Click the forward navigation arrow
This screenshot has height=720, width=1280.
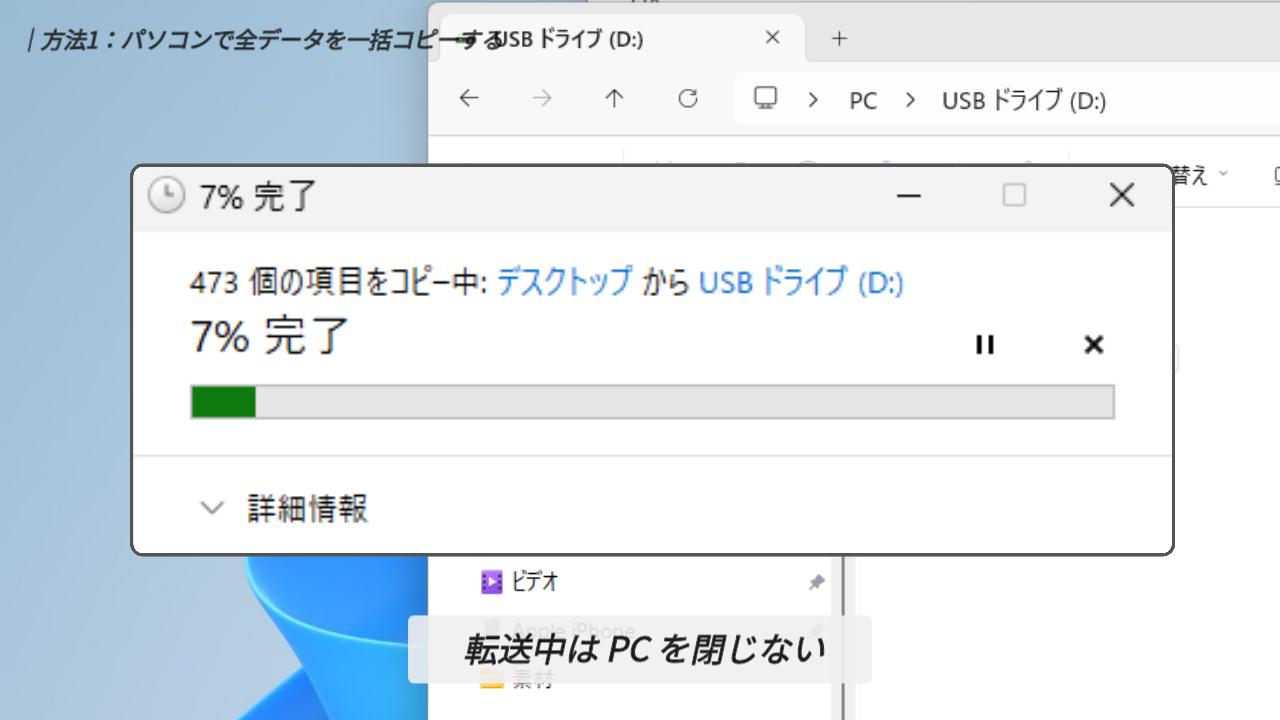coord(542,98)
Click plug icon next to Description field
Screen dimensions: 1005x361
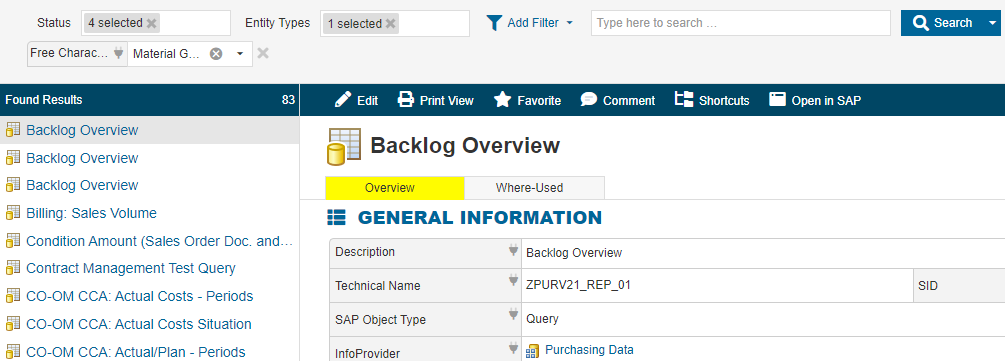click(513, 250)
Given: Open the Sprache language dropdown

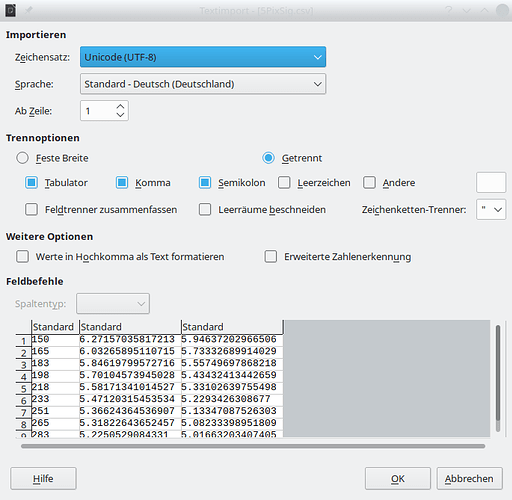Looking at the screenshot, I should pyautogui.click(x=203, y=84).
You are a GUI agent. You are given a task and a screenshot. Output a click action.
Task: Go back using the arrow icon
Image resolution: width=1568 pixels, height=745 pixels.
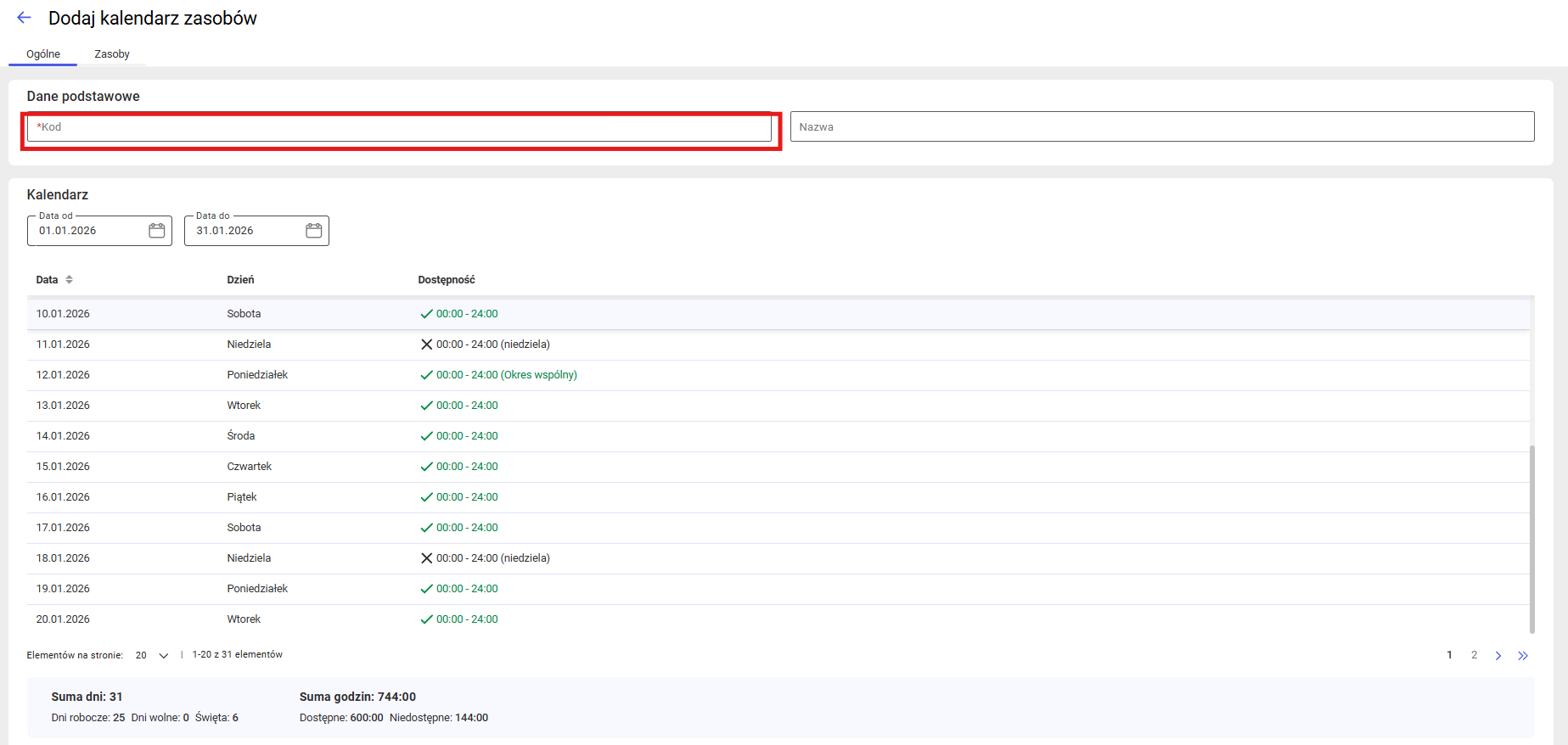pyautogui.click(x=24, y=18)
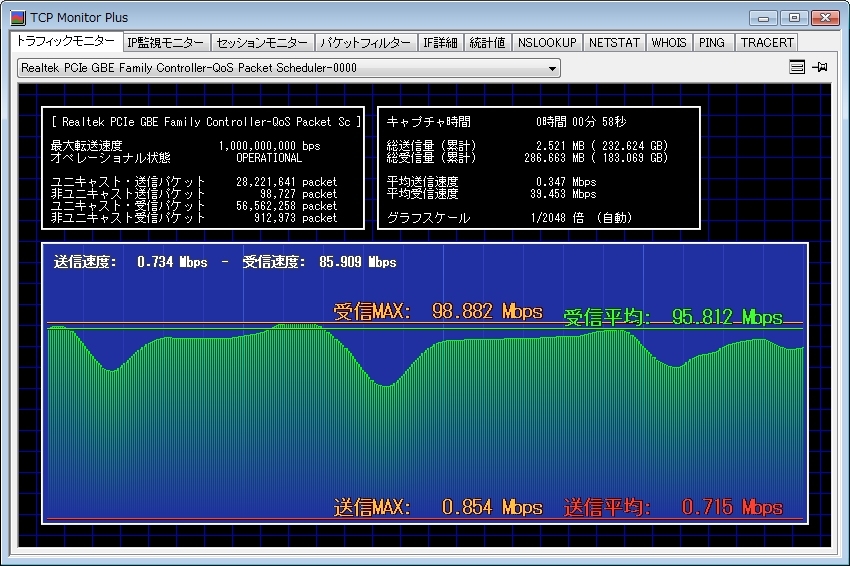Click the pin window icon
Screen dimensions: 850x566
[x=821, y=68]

--------------------

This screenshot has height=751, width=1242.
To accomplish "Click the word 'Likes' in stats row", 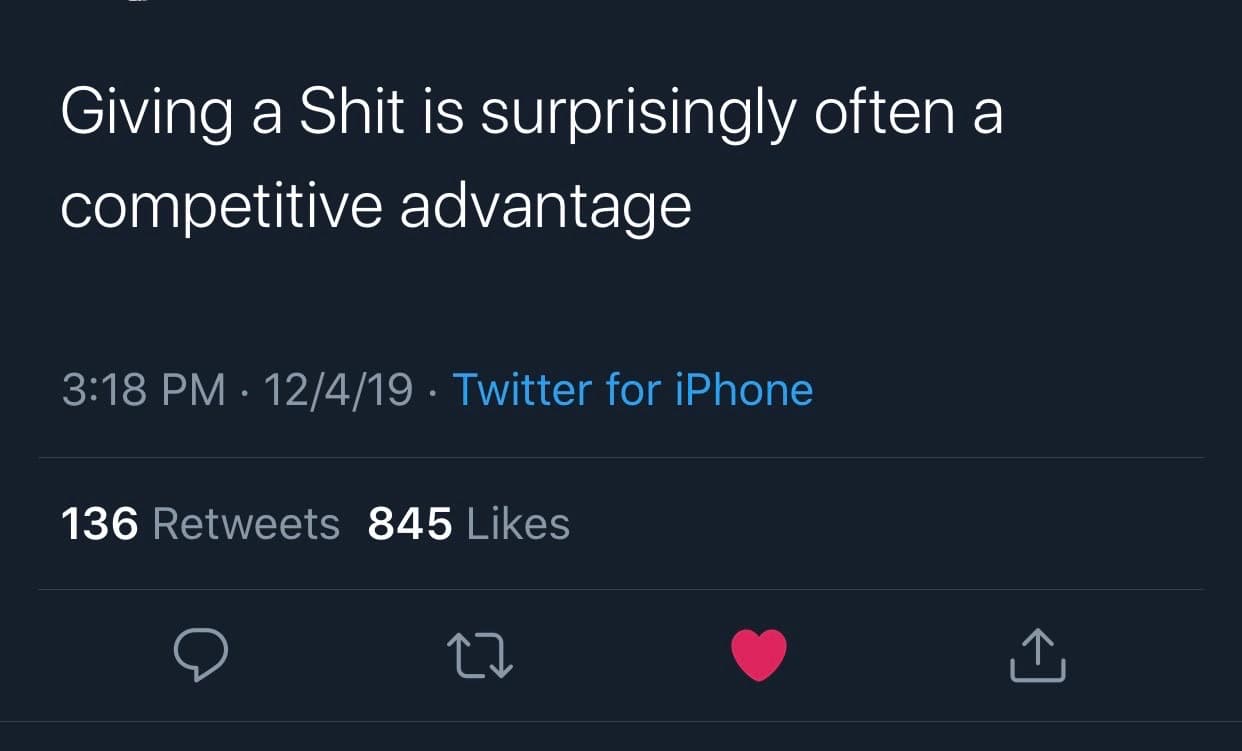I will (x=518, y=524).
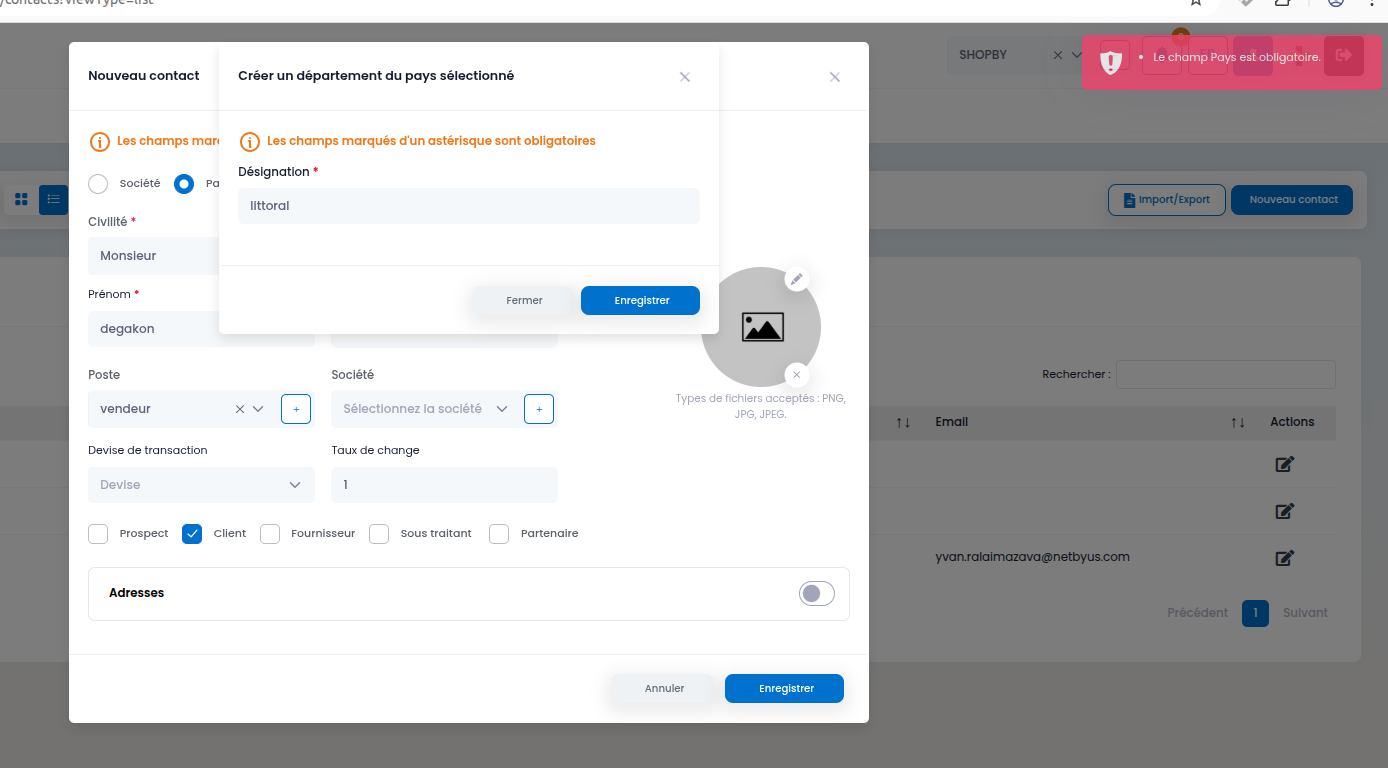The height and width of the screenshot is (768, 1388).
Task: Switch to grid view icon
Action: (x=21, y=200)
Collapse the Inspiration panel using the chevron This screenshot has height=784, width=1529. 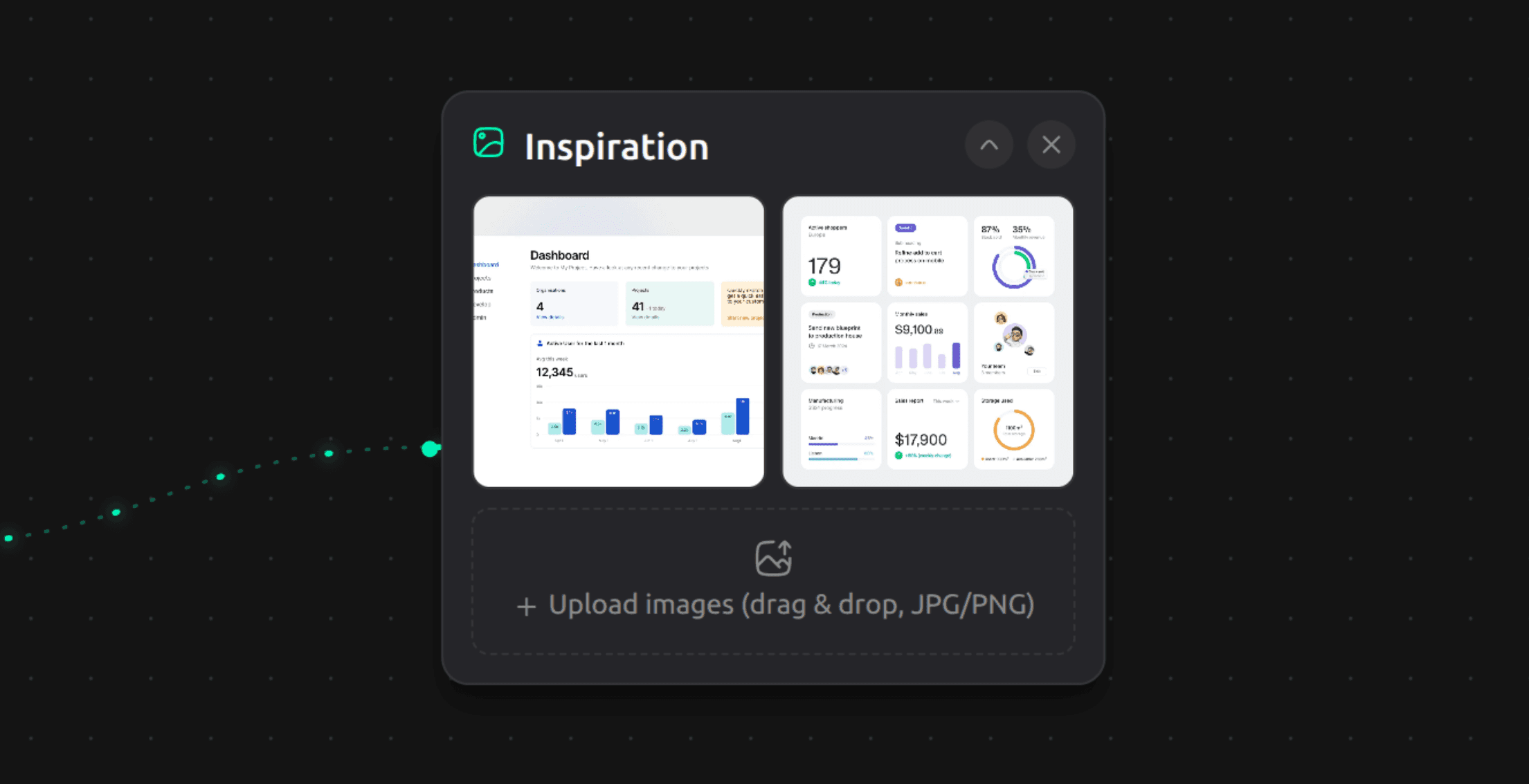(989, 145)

--------------------

### What the task asks
Extract, from the material above, each line holding the word "arrow".

### Solution to this task
Click the forward navigation arrow
Task: Go back using the arrow icon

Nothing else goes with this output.